#### [KUTIPAN TEKS]
▼▼▼

Kepala badan PBB yang membantu warga Palestina (UNRWA), pada Kamis (16/11), mengatakan bahwa ketika bahan bakar habis di Jalur Gaza, lembaga kemanusiaan tidak akan dapat terus membantu warga Palestina di sana.
“Saya yakin ada upaya yang disengaja untuk menghambat operasi kami dan melumpuhkan operasi UNRWA,” kata Komisaris Jenderal Philippe Lazzarini kepada wartawan di Jenewa.
Ia mengatakan UNRWA telah meminta bahan bakar selama berminggu-minggu dan hanya menerima separuh truk pada Rabu (15/11).
UNRWA mengatakan 23.000 liter bahan bakar tersebut datang dengan batasan dari otoritas Israel yang menyatakan bahwa ke 23.000 liter bahan bakar itu hanya dapat digunakan untuk truk bantuan badan tersebut.

▲▲▲

#### [BAHAN TUGAS]
▼▼▼

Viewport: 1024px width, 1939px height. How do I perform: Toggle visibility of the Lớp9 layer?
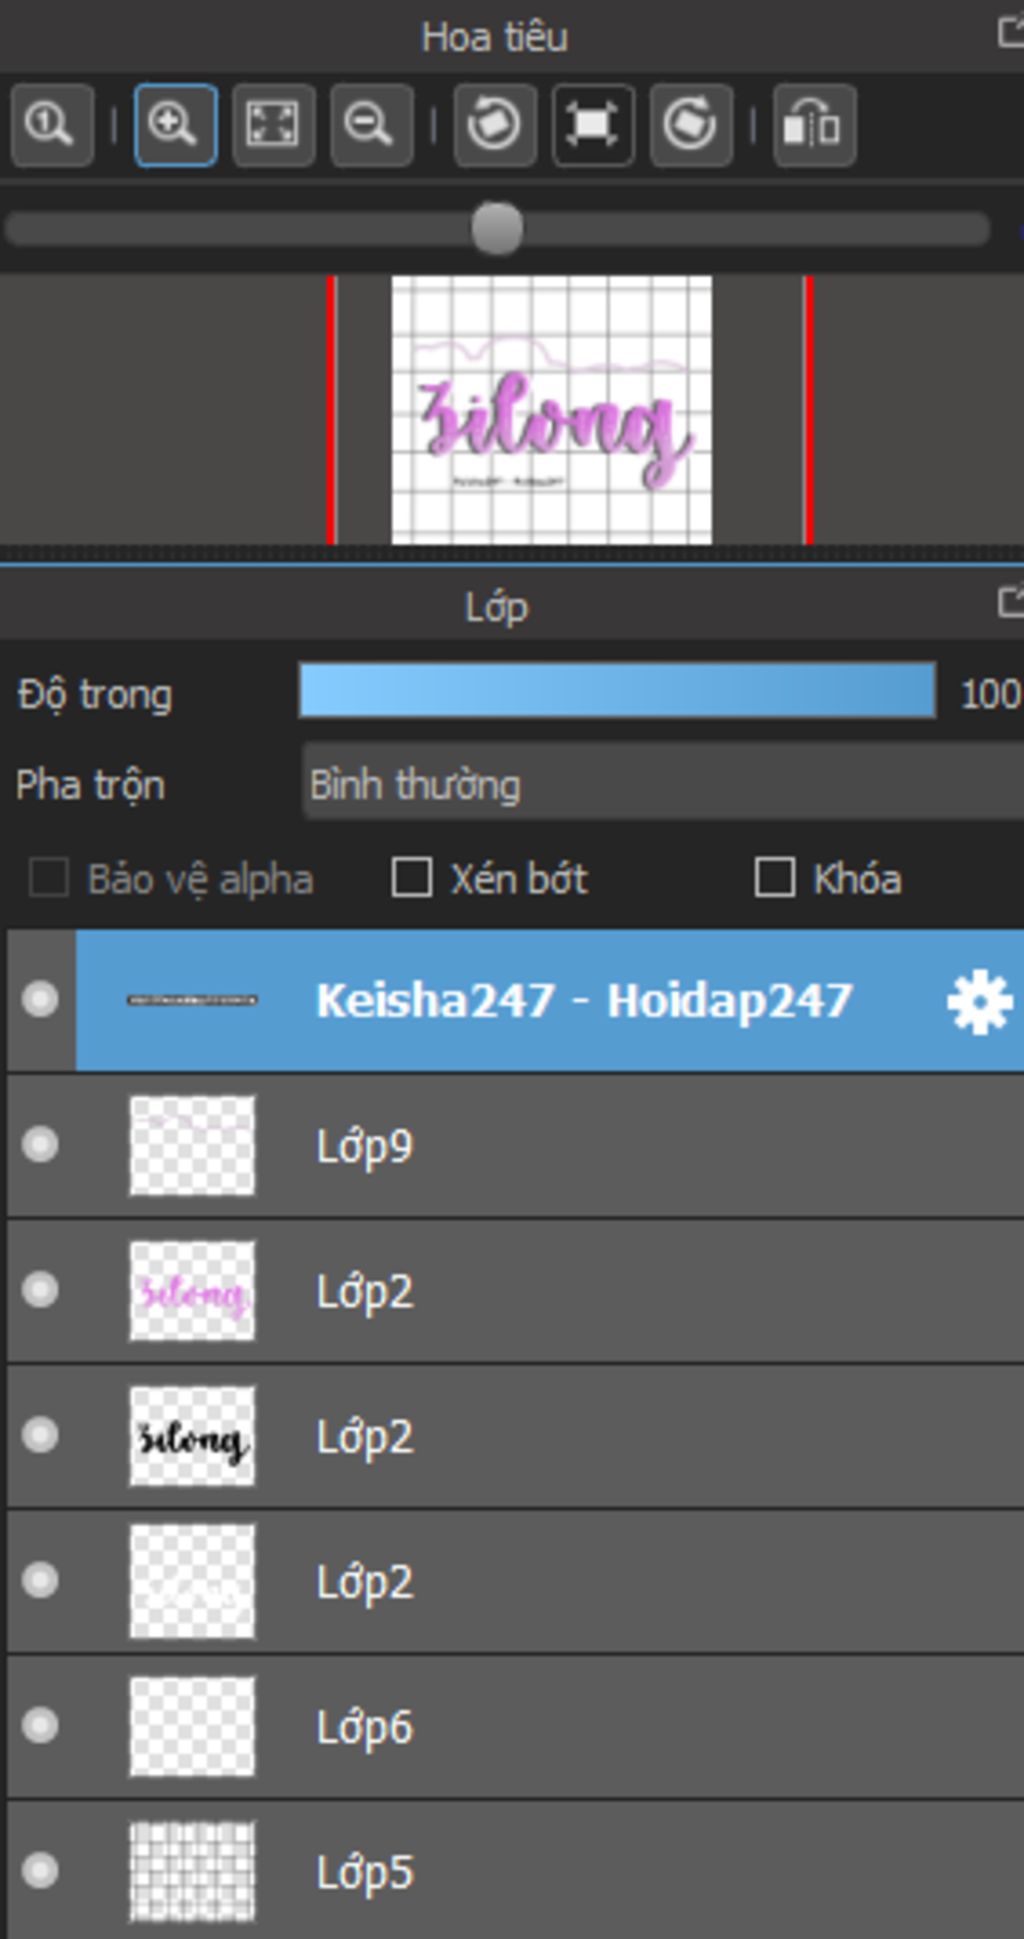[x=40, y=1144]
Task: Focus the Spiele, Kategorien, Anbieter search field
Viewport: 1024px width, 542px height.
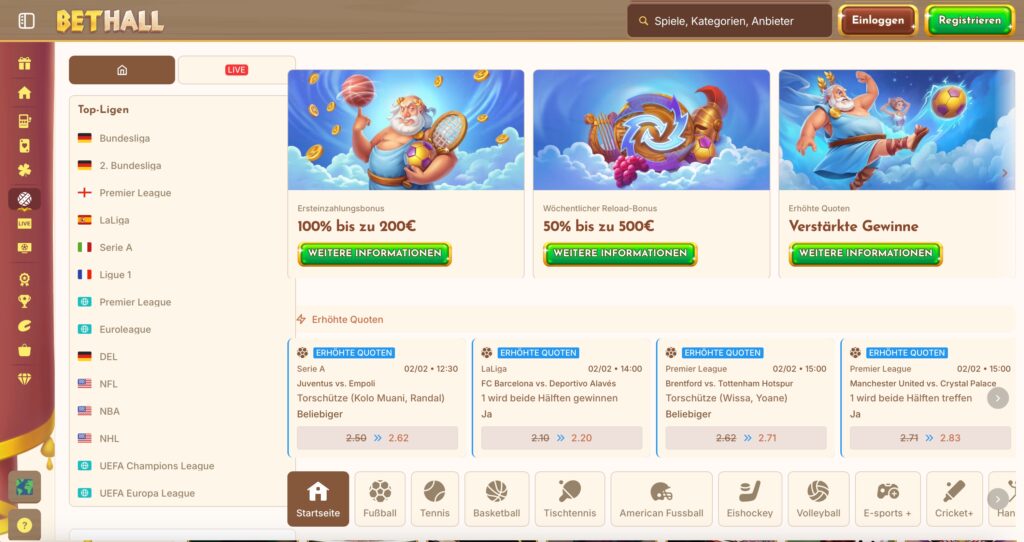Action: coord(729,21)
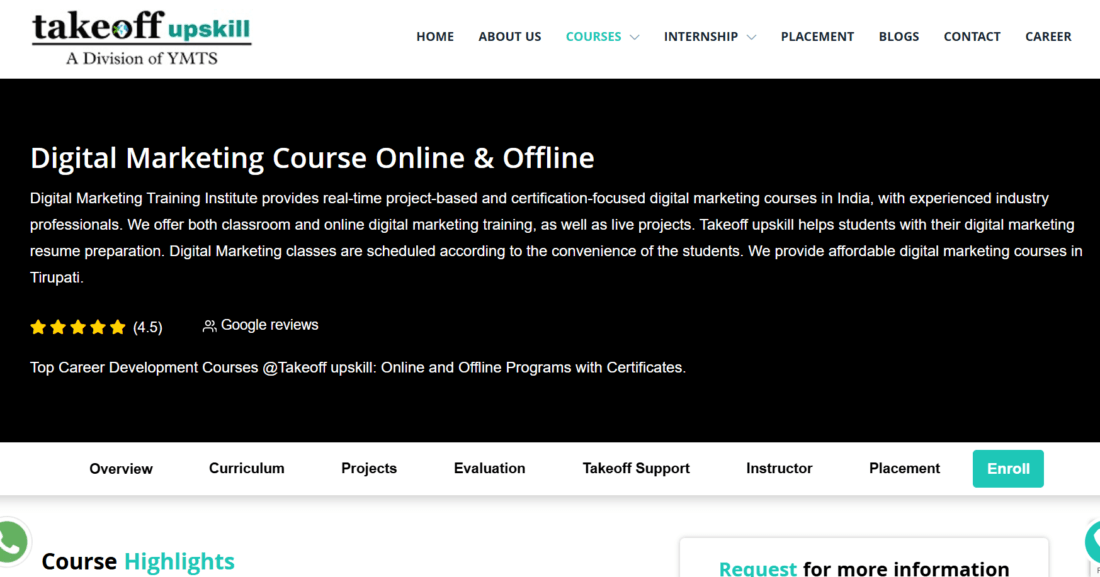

▲▲▲
▼▼▼

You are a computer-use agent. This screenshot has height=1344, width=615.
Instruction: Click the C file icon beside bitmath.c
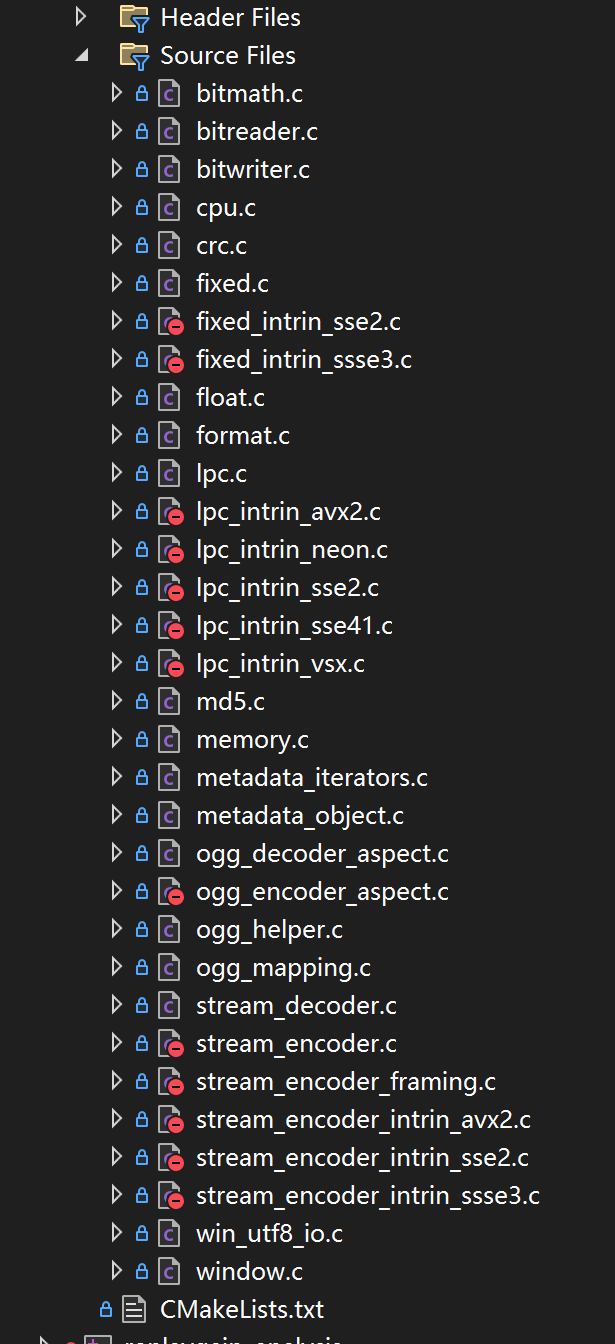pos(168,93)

▲▲▲

#### [DAFTAR TUGAS]
1. Tuliskan kembali bagian kutipan tentang bahan bakar UNRWA di Gaza di antara "Ia mengatakan UNRWA" dan "bantuan badan tersebut.", termasuk kedua ujungnya, tanpa perubahan apa pun.
2. Tolong ulangi tanpa perubahan baris-baris data di antara baris yang memuat "Task: Focus the" dan baris yang memuat "Action: coord(729,21)", termasuk kedua baris itu. Jangan sertakan gambarnya dalam jawaban.
Kutipan dan baris-baris data tidak saling berkaitan.

#### [JAWABAN PER TUGAS]
1.
Ia mengatakan UNRWA telah meminta bahan bakar selama berminggu-minggu dan hanya menerima separuh truk pada Rabu (15/11).
UNRWA mengatakan 23.000 liter bahan bakar tersebut datang dengan batasan dari otoritas Israel yang menyatakan bahwa ke 23.000 liter bahan bakar itu hanya dapat digunakan untuk truk bantuan badan tersebut.

2.
Task: Focus the Spiele, Kategorien, Anbieter search field
Viewport: 1024px width, 542px height.
Action: coord(729,21)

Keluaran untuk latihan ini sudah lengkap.